The impacts of the great Mississippi/Atchafalaya River flood on the oceanography of the Atchafalaya Shelf

Alexander S. Kolker, Chunyan Li, Nan D. Walker, Chet Piller, Alexander D. Ameen, Georgia Boxer, Cyndhia Ramatchandirane, Mohammad Ullah, Kelly A. Williams

Rivers are the primary means by which water, sediment, and dissolved material are transported from the continents to the ocean. Despite previous advances, much remains to be learned about the dynamics of large shelf-discharging rivers, and their functional differences with deep water-discharging rivers, particularly with respect to the distribution of sediments in the coastal zone. The great Mississippi/Atchafalaya River flood of 2011 provided an excellent opportunity to examine the impacts of a large shelf-discharging river on the coastal ocean, and the role that event pulses from such rivers play in the delivery of sediment to the inner continental shelf. Vessel-based surveys were conducted on the inner-continental shelf within the Atchafalaya and Mississippi River plume regions, providing in situ measurements of salinity, temperature, dissolved oxygen, turbidity, particle size, and current velocity profiles. MODIS satellite images and Be^7 measurements were used to assist in data interpretation.

We demonstrate that the Atchafalaya River plume produced intense vertical gradients in temperature, salinity, oxygen, and turbidity. This occurred despite the shallow bathymetry of this system and the presence of winds, which alternated between onshore to offshore, and that might have otherwise mixed systems with less freshwater. Sedimentation rates along the inner-continental shelf were about 5-10 times greater than those measured previously during smaller "typical" floods.

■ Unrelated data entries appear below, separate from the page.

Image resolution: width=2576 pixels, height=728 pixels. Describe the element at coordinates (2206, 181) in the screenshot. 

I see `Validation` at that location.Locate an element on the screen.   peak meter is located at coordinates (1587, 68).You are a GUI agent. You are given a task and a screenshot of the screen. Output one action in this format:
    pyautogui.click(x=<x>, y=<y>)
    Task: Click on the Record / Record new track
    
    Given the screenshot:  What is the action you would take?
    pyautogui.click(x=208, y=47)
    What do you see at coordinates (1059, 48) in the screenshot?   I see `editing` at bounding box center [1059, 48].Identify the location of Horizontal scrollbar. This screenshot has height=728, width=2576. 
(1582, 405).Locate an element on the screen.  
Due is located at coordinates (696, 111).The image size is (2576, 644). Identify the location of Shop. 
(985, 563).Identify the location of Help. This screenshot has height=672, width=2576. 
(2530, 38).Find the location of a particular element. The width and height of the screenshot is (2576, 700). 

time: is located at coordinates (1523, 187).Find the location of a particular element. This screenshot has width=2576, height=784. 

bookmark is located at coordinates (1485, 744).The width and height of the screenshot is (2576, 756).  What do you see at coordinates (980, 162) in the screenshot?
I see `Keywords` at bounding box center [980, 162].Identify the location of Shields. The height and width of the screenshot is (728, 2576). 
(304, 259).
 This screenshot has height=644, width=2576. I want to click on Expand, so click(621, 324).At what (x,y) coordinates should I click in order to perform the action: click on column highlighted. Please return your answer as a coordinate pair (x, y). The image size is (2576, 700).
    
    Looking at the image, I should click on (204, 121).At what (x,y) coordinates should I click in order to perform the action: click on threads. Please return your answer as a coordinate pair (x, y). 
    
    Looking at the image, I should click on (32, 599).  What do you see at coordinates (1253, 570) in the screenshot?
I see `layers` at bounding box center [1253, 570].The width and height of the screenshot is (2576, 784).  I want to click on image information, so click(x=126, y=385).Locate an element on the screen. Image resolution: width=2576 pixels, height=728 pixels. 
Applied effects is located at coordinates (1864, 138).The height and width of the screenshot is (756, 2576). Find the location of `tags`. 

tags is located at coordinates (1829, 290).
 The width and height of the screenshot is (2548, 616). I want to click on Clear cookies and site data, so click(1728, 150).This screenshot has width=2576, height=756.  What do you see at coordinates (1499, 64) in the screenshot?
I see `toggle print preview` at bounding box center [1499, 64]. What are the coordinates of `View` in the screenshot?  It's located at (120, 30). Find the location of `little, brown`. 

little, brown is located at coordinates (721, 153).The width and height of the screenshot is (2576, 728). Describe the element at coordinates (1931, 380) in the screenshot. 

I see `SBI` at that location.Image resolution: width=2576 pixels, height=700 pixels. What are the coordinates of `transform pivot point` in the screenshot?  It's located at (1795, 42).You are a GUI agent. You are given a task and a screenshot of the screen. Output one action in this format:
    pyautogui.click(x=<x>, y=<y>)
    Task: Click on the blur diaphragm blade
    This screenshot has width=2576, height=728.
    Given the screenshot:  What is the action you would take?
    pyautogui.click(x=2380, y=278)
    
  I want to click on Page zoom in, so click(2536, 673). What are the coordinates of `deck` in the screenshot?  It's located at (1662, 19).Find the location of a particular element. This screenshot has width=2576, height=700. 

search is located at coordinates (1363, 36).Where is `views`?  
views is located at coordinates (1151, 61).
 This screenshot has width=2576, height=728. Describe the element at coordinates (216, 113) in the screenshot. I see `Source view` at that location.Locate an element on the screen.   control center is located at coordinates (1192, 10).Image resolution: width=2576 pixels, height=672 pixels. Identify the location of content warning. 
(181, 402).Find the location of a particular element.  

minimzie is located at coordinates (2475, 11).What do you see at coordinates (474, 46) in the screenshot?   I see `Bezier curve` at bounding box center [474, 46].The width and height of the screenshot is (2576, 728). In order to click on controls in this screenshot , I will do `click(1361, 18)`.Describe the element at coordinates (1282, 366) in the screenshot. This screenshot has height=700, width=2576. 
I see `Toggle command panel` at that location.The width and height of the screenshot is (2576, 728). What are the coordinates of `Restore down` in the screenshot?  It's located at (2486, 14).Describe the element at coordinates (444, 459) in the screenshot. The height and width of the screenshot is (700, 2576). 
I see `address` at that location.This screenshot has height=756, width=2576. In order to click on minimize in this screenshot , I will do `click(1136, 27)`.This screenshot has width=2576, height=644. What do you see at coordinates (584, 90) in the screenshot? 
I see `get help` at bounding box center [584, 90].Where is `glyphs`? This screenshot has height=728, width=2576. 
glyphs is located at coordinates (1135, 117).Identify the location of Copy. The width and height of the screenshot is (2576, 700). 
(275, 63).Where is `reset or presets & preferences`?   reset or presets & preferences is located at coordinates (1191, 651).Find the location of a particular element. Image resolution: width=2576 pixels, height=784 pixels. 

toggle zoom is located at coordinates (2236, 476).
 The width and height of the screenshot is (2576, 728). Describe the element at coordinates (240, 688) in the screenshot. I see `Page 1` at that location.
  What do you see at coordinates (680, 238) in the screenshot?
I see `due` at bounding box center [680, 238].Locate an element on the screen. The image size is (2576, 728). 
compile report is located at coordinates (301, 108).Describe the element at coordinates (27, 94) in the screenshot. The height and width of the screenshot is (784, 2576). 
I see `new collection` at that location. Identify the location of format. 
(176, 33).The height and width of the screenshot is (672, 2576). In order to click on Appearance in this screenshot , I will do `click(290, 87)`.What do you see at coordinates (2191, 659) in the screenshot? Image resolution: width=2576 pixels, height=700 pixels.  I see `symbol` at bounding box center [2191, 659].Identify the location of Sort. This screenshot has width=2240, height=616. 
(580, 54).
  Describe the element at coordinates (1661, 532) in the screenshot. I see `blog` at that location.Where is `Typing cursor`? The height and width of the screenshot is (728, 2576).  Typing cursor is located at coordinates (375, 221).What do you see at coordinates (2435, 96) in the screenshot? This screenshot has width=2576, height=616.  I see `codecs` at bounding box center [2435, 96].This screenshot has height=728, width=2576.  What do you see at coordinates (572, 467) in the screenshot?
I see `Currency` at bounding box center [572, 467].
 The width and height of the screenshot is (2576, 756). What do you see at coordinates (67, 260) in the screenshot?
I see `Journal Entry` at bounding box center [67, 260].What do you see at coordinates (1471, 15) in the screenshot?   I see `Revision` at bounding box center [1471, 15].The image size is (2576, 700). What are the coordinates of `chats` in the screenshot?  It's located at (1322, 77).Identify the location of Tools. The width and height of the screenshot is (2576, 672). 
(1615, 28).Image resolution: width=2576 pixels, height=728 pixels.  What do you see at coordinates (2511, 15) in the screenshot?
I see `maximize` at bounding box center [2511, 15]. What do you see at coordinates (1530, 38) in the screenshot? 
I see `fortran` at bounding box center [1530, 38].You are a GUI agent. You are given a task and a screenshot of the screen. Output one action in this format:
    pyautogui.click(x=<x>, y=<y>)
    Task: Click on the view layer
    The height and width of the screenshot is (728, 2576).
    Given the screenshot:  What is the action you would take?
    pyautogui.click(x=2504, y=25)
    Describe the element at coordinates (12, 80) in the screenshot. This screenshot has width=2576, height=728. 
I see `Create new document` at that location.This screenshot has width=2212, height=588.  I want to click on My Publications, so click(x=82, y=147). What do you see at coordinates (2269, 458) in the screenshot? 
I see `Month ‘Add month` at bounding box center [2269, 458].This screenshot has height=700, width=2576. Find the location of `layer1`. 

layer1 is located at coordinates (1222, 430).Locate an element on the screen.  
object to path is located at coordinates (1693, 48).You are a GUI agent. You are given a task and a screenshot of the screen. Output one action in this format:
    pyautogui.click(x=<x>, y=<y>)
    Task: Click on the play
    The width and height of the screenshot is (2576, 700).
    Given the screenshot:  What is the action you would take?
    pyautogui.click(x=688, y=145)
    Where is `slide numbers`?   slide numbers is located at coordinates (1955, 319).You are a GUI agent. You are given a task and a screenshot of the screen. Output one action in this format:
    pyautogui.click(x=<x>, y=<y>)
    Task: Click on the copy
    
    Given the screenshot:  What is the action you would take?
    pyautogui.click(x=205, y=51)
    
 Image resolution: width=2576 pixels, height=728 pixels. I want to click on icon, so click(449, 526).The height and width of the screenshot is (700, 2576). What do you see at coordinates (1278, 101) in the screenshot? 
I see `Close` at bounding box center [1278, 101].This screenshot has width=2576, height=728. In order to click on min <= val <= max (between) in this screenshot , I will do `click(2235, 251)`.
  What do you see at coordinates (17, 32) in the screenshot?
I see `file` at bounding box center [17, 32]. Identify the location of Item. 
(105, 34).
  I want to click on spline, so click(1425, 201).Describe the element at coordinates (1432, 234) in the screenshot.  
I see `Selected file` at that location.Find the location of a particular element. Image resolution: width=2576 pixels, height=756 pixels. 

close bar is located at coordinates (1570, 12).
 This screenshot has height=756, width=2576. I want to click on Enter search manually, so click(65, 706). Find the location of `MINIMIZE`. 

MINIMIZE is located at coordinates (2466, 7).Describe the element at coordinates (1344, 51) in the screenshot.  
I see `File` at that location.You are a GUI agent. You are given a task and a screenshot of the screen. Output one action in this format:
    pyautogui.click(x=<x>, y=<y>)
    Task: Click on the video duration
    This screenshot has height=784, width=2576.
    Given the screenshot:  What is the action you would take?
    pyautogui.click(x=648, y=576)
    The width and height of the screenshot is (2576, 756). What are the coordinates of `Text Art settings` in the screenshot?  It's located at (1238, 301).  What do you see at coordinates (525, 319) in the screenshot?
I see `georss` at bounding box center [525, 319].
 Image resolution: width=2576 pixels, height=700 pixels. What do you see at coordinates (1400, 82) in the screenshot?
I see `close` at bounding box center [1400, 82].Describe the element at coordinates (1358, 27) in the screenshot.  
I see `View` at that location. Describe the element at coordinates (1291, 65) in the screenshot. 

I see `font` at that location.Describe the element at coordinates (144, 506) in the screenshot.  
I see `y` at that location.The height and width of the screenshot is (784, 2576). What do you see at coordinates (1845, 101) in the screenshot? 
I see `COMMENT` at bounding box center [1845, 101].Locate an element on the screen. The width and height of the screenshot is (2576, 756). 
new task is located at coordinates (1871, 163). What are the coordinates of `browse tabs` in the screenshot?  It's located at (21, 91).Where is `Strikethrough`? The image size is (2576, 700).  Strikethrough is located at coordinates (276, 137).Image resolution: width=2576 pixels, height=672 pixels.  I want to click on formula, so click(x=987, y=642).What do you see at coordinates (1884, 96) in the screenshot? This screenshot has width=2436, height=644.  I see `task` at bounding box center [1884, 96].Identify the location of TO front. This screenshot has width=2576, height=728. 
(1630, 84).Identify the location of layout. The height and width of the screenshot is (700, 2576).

This large deposit is likely to be preserved, at least in the near term, because sedimentation occured beyond normal depths of wave reworking and the intense stratification induced by this flood likely reduced mixing at the time of sedimentation. A sediment budget for this system reveals that sediment fluxes to the coastal zone during 2011 were similar to those observed in previous years, suggesting that this system is supply limited, rather than transport limited. As such, we postulate that the major impact of this flood was to change the location of the depocenter of Atchafalaya River sediments, rather than increase the annual flux of sediments to the coastal zone. These findings imply that extreme flood events may not be an ideal analog for coastal restoration along this deltaic coast.